### Dataset records
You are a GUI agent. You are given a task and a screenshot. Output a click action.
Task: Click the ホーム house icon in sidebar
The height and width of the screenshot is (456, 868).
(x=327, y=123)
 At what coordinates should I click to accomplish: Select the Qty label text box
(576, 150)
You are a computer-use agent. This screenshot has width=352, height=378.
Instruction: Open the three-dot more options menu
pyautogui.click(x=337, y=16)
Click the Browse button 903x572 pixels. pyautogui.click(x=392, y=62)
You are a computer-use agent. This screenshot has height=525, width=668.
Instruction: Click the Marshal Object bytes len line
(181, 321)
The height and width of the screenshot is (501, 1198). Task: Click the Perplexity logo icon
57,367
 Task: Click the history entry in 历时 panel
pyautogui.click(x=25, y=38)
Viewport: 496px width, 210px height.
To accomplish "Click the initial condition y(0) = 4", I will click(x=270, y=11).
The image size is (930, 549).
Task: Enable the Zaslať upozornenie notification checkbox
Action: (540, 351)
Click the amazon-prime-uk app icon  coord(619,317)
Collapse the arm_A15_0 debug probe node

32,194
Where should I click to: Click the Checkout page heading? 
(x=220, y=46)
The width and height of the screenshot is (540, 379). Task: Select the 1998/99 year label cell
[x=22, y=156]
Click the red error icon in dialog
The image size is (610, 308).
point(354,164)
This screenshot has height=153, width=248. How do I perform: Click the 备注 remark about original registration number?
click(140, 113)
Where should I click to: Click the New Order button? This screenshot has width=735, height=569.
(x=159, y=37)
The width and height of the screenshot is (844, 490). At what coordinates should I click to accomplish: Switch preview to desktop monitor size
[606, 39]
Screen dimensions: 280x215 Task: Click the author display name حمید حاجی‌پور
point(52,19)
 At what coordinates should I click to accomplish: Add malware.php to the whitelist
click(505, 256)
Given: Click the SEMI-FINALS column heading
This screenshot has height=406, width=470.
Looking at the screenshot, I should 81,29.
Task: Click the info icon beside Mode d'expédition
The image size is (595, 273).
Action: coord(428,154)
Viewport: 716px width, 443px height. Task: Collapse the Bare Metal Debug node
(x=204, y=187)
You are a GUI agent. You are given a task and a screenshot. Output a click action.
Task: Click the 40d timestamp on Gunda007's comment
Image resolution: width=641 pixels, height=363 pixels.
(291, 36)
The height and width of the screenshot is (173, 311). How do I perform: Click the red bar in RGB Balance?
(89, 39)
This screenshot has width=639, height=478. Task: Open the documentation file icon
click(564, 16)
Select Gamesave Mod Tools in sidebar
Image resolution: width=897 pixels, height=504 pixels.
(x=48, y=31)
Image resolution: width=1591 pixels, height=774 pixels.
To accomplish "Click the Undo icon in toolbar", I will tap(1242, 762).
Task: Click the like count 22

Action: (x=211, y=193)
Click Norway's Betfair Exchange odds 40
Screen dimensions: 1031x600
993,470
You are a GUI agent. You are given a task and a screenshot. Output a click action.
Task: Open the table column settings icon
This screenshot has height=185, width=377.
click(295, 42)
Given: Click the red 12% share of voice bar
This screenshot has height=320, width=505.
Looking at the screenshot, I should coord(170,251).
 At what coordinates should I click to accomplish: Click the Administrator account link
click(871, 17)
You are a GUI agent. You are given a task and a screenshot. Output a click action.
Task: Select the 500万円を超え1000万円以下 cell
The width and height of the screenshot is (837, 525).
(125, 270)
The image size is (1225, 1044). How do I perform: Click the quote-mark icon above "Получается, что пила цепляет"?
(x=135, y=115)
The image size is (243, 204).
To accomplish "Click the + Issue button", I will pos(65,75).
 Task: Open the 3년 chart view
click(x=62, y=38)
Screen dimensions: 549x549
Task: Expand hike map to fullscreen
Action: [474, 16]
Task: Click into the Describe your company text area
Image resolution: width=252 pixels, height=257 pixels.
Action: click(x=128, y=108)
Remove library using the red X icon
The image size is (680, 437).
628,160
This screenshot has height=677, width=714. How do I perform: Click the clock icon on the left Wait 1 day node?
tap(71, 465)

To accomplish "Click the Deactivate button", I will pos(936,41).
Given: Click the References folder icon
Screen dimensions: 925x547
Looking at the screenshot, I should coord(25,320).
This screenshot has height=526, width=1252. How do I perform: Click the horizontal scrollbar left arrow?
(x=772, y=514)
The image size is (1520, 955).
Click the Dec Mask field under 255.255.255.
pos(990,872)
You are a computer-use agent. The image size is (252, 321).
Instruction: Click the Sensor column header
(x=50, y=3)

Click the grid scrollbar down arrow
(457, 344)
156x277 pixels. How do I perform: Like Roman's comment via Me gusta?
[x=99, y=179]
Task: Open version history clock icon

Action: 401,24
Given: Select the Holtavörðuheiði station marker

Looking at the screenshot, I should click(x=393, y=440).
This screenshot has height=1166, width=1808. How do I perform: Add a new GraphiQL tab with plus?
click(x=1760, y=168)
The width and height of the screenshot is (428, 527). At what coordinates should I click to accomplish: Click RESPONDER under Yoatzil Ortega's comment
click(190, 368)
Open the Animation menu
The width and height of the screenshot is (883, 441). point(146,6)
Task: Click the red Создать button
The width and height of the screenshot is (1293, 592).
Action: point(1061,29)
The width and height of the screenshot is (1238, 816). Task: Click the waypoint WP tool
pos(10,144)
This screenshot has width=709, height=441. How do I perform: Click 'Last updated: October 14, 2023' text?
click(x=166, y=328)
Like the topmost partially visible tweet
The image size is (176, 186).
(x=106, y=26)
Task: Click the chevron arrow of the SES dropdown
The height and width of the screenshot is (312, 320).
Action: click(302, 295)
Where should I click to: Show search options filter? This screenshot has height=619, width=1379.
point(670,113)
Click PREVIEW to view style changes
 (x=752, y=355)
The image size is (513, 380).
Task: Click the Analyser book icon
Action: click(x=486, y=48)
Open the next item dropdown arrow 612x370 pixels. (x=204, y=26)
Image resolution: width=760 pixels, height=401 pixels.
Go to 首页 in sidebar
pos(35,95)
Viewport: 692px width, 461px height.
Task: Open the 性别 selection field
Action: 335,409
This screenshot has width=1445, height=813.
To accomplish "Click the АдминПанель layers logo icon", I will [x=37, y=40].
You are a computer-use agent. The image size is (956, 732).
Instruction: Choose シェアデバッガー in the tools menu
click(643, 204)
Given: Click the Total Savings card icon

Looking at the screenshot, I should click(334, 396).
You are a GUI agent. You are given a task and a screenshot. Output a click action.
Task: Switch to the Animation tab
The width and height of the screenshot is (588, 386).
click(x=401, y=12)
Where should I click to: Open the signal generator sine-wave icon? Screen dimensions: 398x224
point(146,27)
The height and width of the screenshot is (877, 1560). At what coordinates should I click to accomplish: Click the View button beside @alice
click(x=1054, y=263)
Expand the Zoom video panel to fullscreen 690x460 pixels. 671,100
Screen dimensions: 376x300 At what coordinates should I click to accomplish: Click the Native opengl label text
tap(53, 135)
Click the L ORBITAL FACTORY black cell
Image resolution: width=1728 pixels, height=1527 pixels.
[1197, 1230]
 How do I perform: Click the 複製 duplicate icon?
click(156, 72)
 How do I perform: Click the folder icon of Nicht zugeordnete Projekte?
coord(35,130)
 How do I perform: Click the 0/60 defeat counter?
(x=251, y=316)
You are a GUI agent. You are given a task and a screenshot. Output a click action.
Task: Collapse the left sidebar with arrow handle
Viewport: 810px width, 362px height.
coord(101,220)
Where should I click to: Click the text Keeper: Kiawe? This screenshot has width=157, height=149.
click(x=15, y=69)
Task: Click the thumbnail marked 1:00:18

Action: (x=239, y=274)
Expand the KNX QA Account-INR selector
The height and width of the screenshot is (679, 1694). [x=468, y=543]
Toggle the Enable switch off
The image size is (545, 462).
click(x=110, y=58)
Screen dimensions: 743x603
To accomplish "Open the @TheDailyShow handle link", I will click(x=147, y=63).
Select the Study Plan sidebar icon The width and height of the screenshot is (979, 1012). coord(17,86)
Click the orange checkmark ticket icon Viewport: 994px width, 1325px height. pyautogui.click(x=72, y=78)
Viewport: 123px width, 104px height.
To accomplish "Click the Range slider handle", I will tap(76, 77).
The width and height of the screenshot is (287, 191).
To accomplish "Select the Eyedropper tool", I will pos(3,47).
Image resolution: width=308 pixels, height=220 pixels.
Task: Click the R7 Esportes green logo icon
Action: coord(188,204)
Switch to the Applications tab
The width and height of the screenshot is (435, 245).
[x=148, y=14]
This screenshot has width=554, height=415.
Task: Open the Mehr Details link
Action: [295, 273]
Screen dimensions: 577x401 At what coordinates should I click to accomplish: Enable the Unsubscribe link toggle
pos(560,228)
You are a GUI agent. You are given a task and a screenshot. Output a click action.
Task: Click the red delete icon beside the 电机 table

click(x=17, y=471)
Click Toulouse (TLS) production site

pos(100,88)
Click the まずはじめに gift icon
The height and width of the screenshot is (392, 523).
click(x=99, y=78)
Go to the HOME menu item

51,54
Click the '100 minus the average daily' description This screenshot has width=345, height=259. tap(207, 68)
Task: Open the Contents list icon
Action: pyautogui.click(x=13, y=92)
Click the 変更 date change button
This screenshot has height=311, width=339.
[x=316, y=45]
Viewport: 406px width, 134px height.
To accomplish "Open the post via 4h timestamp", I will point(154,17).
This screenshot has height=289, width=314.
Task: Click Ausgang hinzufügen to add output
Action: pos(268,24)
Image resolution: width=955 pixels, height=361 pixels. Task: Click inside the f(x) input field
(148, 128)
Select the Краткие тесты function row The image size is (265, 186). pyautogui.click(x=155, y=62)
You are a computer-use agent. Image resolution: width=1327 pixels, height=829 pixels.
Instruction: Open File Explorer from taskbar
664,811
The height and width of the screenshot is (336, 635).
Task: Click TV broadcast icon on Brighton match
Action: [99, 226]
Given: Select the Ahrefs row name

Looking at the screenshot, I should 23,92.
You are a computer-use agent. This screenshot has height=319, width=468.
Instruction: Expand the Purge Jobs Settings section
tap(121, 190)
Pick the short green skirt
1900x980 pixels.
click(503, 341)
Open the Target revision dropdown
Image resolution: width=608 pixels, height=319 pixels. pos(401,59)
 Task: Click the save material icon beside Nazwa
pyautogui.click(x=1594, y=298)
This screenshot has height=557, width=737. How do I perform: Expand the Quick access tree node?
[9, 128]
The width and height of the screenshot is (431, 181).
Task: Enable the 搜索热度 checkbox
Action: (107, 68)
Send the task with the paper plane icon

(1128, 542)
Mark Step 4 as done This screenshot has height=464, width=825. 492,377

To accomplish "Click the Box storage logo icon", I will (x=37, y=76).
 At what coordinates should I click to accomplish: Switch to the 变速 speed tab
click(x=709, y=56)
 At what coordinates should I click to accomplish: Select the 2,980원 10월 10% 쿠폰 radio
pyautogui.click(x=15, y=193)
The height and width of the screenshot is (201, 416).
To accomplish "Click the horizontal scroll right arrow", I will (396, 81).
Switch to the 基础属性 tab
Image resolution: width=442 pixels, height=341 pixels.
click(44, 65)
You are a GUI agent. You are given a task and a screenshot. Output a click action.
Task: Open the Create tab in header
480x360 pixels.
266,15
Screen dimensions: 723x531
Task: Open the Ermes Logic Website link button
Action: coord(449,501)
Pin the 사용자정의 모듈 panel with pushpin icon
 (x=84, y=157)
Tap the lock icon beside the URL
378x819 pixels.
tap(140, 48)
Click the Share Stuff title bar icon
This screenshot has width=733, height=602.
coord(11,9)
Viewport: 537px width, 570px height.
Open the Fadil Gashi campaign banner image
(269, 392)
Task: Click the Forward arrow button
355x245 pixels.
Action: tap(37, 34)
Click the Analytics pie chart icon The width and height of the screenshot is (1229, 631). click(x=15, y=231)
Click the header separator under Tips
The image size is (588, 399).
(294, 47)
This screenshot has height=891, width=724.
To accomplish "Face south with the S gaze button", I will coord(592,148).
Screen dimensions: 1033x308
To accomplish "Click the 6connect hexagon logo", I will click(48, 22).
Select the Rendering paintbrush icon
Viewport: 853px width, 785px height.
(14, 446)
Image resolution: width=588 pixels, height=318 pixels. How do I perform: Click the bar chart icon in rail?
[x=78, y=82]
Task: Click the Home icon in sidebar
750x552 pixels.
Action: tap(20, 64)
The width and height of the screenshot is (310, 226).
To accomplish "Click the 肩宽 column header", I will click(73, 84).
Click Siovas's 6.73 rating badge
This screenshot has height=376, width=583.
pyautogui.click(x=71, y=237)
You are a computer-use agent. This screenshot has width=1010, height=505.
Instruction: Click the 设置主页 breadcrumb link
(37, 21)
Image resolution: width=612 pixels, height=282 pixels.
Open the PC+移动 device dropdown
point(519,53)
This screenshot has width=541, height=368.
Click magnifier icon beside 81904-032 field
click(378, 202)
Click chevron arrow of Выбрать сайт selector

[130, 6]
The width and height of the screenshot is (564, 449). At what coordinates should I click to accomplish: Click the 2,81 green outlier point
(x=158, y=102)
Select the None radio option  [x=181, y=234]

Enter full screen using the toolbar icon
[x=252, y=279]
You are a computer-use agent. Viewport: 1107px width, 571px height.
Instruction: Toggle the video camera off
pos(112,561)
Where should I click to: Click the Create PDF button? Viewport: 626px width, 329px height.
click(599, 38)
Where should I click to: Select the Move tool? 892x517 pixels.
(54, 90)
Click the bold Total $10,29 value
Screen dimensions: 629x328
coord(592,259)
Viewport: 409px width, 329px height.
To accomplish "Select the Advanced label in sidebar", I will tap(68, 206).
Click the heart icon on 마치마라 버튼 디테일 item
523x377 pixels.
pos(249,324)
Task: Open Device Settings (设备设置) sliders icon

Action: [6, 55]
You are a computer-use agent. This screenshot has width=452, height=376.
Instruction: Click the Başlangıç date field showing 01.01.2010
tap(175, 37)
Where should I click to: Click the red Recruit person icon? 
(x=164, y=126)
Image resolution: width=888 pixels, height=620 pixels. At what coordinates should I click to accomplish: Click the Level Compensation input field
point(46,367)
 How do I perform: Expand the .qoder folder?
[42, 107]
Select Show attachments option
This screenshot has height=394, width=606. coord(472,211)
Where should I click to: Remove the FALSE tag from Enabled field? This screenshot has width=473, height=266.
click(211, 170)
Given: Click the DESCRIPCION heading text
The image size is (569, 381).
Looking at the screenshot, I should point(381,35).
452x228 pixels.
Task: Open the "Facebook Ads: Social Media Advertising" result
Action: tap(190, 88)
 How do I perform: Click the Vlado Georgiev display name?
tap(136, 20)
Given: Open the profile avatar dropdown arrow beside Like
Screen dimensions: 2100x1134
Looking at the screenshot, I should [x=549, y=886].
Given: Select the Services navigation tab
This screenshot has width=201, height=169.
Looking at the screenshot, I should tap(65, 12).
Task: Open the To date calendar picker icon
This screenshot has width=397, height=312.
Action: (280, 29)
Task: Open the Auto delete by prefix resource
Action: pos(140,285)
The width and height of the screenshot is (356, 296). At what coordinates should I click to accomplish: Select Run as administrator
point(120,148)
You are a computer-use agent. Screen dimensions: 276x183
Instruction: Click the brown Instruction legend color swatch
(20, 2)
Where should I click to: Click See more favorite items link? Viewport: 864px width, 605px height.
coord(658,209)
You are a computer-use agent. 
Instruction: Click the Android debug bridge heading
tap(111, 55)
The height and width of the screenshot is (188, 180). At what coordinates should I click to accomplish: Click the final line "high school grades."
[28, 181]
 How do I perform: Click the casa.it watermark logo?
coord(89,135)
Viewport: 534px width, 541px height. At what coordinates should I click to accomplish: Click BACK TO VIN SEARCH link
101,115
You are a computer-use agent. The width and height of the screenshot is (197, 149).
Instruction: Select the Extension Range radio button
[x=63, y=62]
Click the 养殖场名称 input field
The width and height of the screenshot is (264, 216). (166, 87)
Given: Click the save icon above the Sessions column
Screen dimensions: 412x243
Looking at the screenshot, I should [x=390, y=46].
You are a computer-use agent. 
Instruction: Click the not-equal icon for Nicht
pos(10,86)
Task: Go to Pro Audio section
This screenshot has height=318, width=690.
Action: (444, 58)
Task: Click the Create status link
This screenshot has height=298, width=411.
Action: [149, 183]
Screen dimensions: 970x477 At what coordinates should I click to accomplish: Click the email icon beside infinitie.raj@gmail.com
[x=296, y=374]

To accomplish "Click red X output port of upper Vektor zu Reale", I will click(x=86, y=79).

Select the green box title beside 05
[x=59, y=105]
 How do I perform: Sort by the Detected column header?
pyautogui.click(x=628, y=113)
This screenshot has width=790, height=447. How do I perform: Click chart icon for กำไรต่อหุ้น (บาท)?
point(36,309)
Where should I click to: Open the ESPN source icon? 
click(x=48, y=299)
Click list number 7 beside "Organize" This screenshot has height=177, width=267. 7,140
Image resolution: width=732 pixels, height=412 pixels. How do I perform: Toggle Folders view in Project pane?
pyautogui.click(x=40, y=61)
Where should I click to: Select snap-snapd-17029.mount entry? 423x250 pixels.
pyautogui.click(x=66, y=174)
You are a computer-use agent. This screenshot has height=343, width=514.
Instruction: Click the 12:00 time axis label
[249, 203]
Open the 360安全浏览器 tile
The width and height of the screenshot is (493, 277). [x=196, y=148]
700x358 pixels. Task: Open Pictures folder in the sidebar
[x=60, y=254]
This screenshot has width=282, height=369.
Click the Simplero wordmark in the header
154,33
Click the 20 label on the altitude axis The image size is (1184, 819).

### What the task asks
Nothing but the lines from the start of the data through the line holding "has width=352, height=378." should be restated, and each one exactly.

### Solved exercise
You are a GUI agent. You are given a task and a screenshot. Output a click action.
Task: Click the ホーム house icon in sidebar
The height and width of the screenshot is (456, 868).
(x=327, y=123)
 At what coordinates should I click to accomplish: Select the Qty label text box
(576, 150)
You are a computer-use agent. This screenshot has width=352, height=378.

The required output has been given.